Instructions to follow: Copy the material from the line with "ログイン (175, 2474)" through its last line, putting "福岡" in place of "熊本" and leaving everything else as it is.

==*==

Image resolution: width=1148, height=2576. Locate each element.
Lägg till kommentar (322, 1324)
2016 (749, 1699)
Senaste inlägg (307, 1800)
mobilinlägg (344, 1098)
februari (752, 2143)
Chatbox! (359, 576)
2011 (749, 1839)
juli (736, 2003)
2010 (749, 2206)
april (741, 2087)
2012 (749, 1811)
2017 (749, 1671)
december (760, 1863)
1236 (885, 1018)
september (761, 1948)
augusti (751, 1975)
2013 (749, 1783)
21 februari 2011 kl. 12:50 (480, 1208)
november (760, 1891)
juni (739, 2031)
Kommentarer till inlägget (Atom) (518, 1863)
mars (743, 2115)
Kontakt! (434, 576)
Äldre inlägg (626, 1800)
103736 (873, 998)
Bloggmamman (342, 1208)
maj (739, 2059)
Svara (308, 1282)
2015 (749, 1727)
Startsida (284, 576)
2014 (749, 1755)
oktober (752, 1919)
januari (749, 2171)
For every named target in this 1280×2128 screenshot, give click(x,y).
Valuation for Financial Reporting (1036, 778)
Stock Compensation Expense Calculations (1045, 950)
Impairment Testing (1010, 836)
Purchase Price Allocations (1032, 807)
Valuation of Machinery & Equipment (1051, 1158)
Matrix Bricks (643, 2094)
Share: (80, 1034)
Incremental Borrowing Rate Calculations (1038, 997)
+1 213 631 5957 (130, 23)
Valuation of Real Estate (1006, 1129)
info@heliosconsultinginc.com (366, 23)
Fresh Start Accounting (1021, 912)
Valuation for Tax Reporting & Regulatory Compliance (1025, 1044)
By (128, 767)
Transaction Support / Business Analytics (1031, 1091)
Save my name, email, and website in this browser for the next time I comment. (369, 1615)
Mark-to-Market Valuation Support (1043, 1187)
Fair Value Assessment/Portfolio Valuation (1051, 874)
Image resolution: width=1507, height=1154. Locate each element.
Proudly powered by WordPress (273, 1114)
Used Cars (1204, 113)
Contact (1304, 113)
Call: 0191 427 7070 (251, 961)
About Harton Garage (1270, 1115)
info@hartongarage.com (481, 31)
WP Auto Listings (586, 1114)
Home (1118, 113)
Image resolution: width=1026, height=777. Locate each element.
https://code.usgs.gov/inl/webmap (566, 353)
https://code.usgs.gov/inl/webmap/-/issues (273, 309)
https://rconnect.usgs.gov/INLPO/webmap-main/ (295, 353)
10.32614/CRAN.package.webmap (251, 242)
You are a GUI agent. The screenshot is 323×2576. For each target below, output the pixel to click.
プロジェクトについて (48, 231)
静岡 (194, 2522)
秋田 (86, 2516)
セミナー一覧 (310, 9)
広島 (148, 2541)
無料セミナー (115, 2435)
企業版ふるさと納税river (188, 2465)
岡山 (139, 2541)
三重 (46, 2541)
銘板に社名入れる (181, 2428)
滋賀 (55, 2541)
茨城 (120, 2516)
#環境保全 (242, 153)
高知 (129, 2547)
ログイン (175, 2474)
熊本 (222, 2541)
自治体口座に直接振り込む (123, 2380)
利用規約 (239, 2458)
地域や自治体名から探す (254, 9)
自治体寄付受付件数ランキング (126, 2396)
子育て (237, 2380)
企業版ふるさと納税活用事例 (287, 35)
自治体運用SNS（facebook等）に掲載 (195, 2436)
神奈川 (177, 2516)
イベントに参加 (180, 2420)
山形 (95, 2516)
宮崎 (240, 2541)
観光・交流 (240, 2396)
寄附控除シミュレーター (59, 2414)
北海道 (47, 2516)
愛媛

==*==

Complete answer:
ログイン (175, 2474)
福岡 (222, 2541)
自治体口座に直接振り込む (123, 2380)
利用規約 (239, 2458)
地域や自治体名から探す (254, 9)
自治体寄付受付件数ランキング (126, 2396)
子育て (237, 2380)
企業版ふるさと納税活用事例 (287, 35)
自治体運用SNS（facebook等）に掲載 (195, 2436)
神奈川 (177, 2516)
イベントに参加 (180, 2420)
山形 (95, 2516)
宮崎 (240, 2541)
観光・交流 (240, 2396)
寄附控除シミュレーター (59, 2414)
北海道 (47, 2516)
愛媛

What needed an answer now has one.